→ REQUIRED WORK
Your task is to restate word for word the lines in the material below, from the one with "The height and" up to and including the one with "Google Lens image". Do not carry over the pictures.

** Opening DATA PROVIDED block **

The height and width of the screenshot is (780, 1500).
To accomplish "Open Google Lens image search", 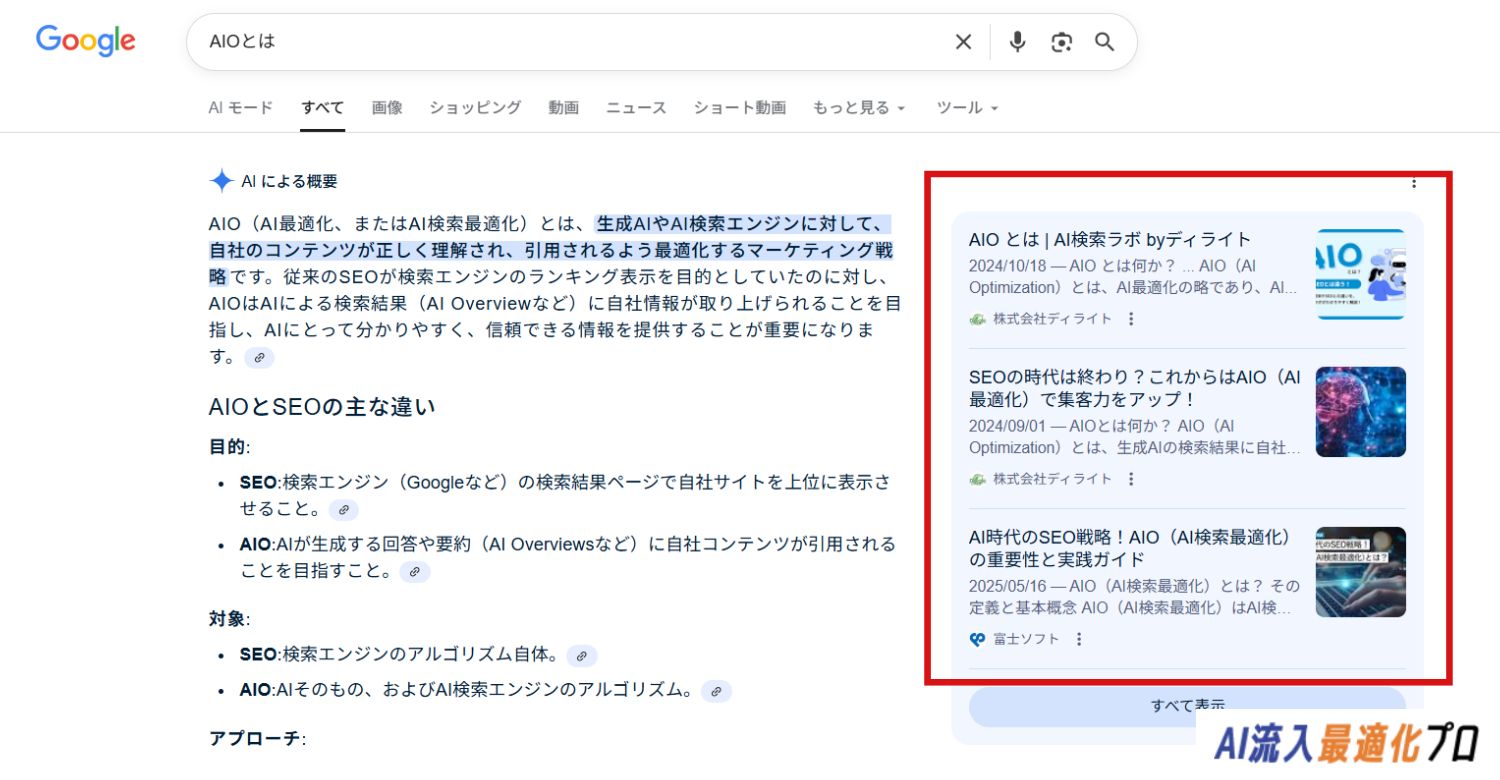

** Closing DATA PROVIDED block **
** Opening DATA PROVIDED block **

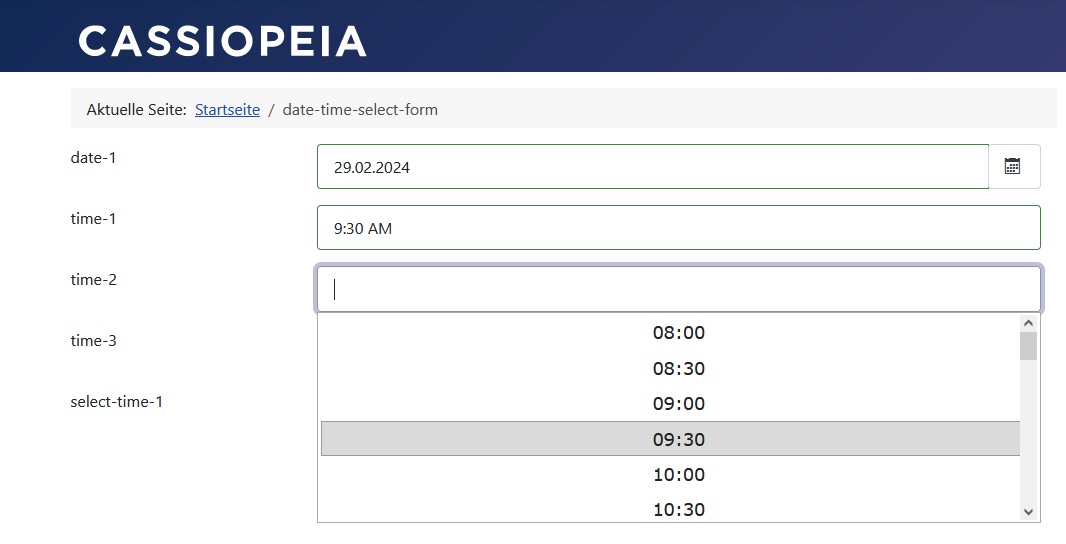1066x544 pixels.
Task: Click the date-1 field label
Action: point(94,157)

** Closing DATA PROVIDED block **

→ ANSWER SPACE
The height and width of the screenshot is (780, 1500).
To accomplish "Open Google Lens image search", 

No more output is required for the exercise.